NATS doesn’t have replication, sharding or total ordering. With NATS, queues are effectively sharded by node. If a node dies, its messages are lost.
Incoming messages to the live nodes will still go to connected subscribers, and subscribers are expected to reconnect to the pool of available nodes. Once a previously dead node rejoins, it will start receiving messages.
NATS in this case replaces something like HAProxy; a simple in-memory router of requests to backends.

Users of NATS include Buzzfeed, Tinder, Stripe, Rakutan, Ericsson, HTC, Siemens, VMware, Pivotal, GE and Baidu among many.
One use case: “We’re using NATS for synchronous communication, sending around 10k messages each second through it. Must say that the stability is great, even with larger payloads (over 10MB in size). We’re running it in production for a couple of weeks now and haven’t had any issues. The main limitation is that there is no federation and massive clustering. You can have a pretty robust cluster, but each node can only forward once, which is limiting.”

# RabbitMQ:
RabbitMQ is a messaging engine that follows the AMQP 0.9.1 definition of a broker. It follows a standard store-and-forward pattern where you have the option to store the data in RAM, on disk, or both. It supports a variety of message routing paradigms. RabbitMQ can be deployed in a clustered fashion for performance, and mirrored fashion for high availability. Consumers listen directly on queues, but publishers only know about “exchanges.” These exchanges are linked to queues via bindings, which specify the routing paradigm (among other things). RabbitMQ does persist messages to disk. https://www.rabbitmq.com/persistence-conf.html
Unlike NATS, it’s a more traditional message queue in the sense that it supports binding queues and transactional-delivery semantics.
Consequently, RabbitMQ is a more “heavyweight” queuing solution and tends to pay an additional premium with.

Cons:
RabbitMQ’s high availability support is terrible. It’s a single point of failure no matter how you turn it because it cannot merge conflicting queues that result from a split-brain situation. Partitions can happen not just on network outage, but also in high-load situations.

# Kafka: Scala
With Kafka, you can do both real-time and batch processing. Kafka runs on JVM (Scala to be specific). Ingest tons of data, route via publish-subscribe (or queuing). The broker barely knows anything about the consumer. All that’s really stored is an “offset” value that specifies where in the log the consumer left off.
Unlike many integration brokers that assume consumers are mostly online, Kafka can successfully persist a lot of data and supports “replay” scenarios.
The architecture is fairly unique; Topics are arranged in partitions (for parallelism), and partitions are replicated across nodes (for high availability).

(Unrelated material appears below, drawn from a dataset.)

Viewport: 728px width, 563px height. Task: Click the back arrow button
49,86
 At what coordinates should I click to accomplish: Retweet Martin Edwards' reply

Kafka is used by Unicorn startups, IOT, health, and large financial organizations ( LinkedIn, FB, Netflix, GE, Bank OF America, Fannie Mae, Chase Bank .. and so on…)
NATS is a very small infrastructure compared to Kafka. Kafka is more matured compared to Nats and performs very well with huge data streams.
NATS Server has a subset of the features in Kafka as it is focused on a narrower set of use cases.
NATS has been designed for scenarios where high performance and low latency are critical but losing some data is fine if needed in order to keep up with data-what the NATS documentation describes as “fire and forget”. Architecturally, that’s because NATS doesn’t have a persistence layer to use to store data durably.
While Kafka does have a persistence layer (using storage on the cluster).
To fully guarantee that a message won’t be lost, it looks like you need to declare the queue as durable + to mark your message as persistent + use publisher confirms. And this costs several hundreds of milliseconds of latency.

The only queue or pub/sub system that is relatively safe from partition errors is Kafka. Kafka is just a really solid piece of engineering when you need 5–50 servers. With that many servers, you can handle millions of messages per second that usually enough for a mid-size company.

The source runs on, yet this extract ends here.